Cronaca

È ai domiciliari ma non smette di spacciare: il cane Grom lo incastra

Blitz in casa dei carabinieri di Cedegolo e dei colleghi dell'unità cinofila: trovate 13 dosi di cocaina

Il labrador Grom mentre cerca la droga nell'appartamento

Da quasi un anno era agli arresti domiciliari, per problemi di spaccio, ma nonostante questo i carabinieri l'hanno beccato (di nuovo) con la droga. 

Nei guai, ancora, un 43enne originario del Marocco e residente a Berzo Demo: da ottobre dello scorso anno era ai domiciliari, a seguito di una condanna definitiva. I carabinieri che lo sorvegliavano avevano intuito che qualcosa non andava: lo hanno seguito e pedinato durante le uscite mattutine (autorizzate dal magistrato) e hanno controllato le tante persone che entravano e uscivano dall'appartemento del 43enne. 

Il blitz dei militari di Cedegolo e dei colleghi dell'unità cinofila di Orio al Serio è scattato venerdì.
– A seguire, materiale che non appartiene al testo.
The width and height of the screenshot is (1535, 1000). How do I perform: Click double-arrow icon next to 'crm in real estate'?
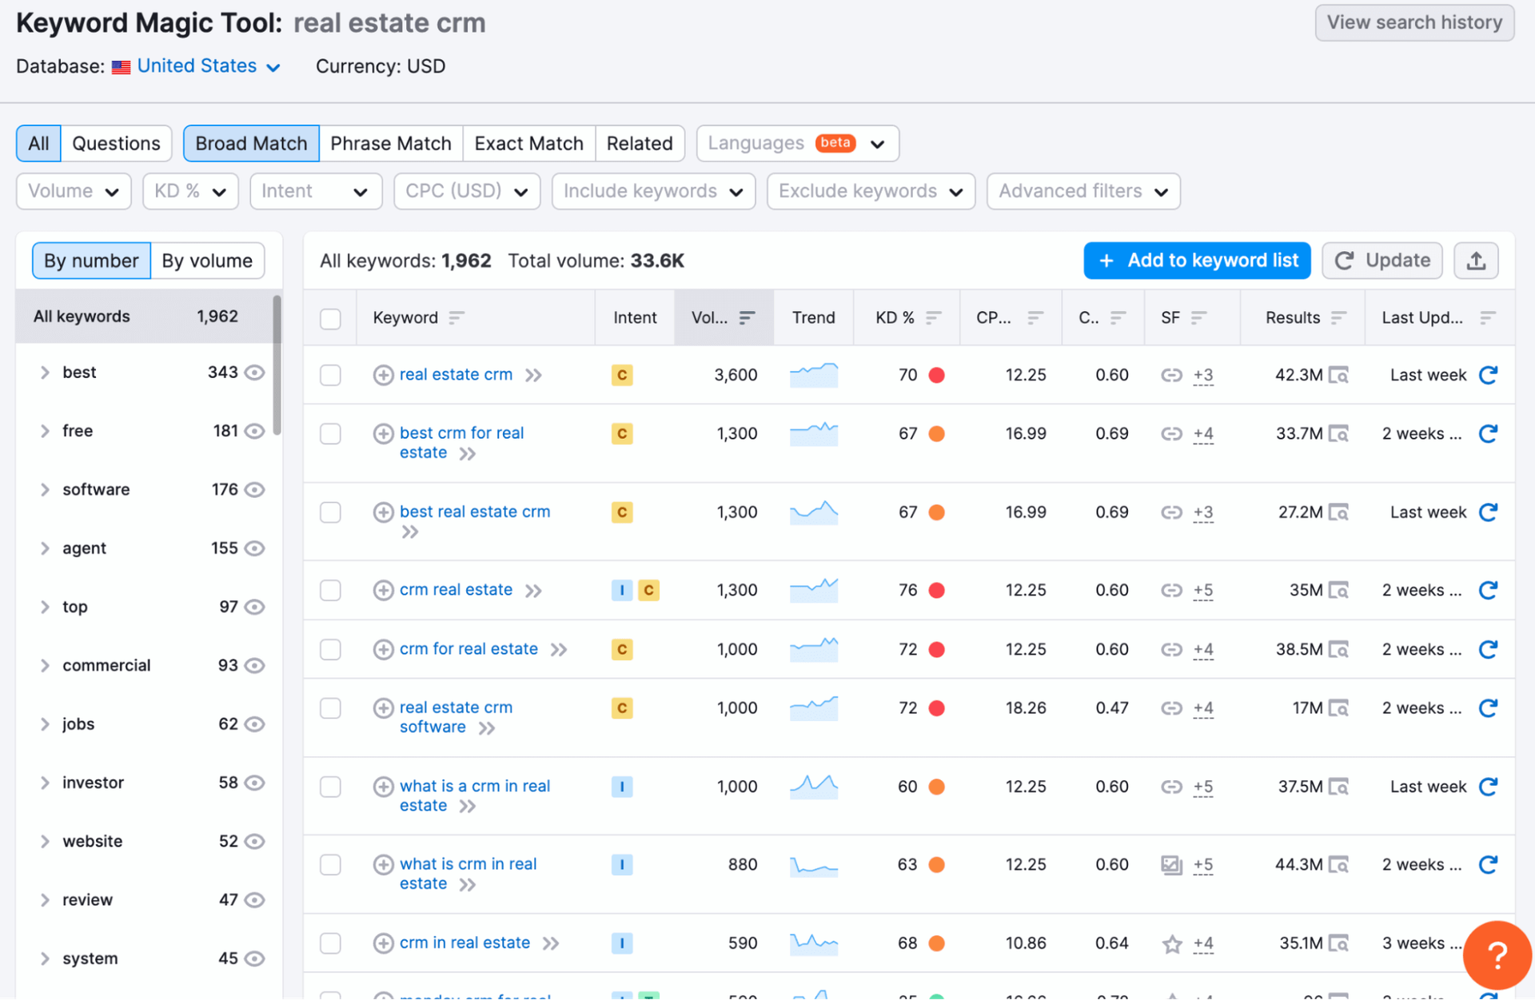tap(551, 943)
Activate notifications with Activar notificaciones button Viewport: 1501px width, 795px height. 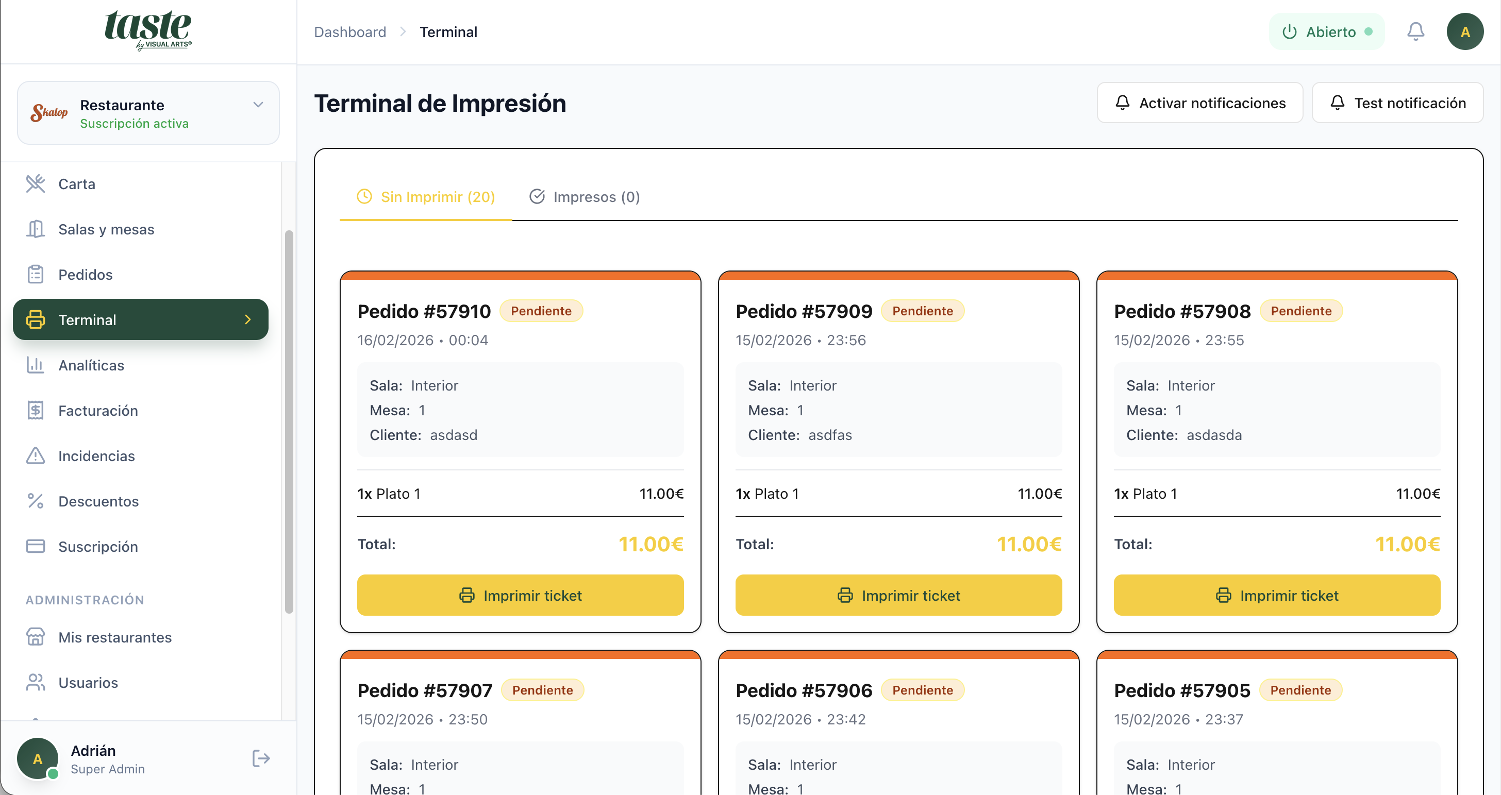pos(1199,103)
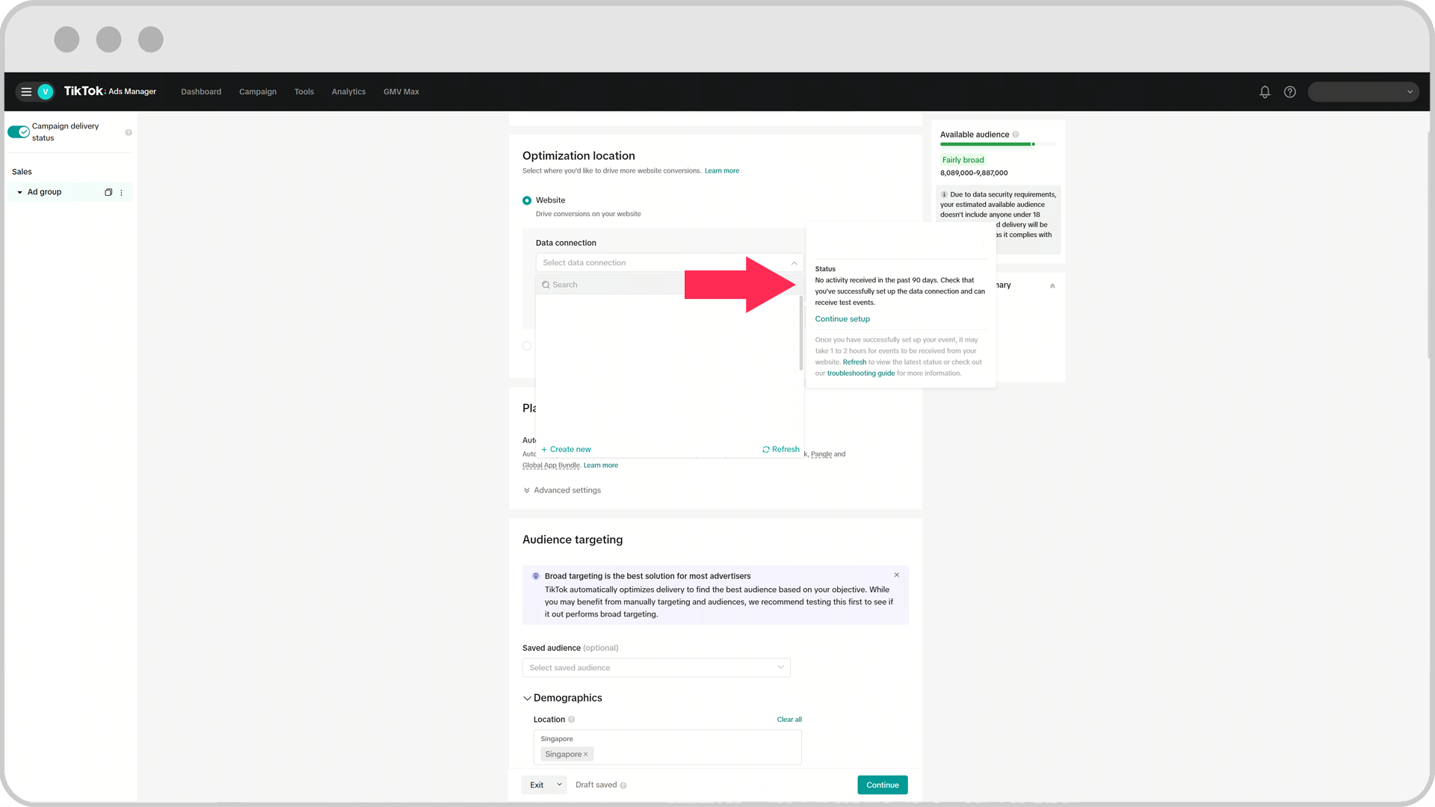The width and height of the screenshot is (1435, 807).
Task: Collapse the Demographics section
Action: pos(527,698)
Il fiuto di uno dei cani impeigati nell'operazione – un labrador di nome Grom - ha portato i militari ad estendere la perquisizione ad una mansarda, che si trova sopra l’appartamento del 43enne.

Proprio lì, sotto una pila di tegole ammassate, sono state trovate e sequestrate 13 dosi di cocaina, un bilancino di precisione e il  materiale utile al confezionamento.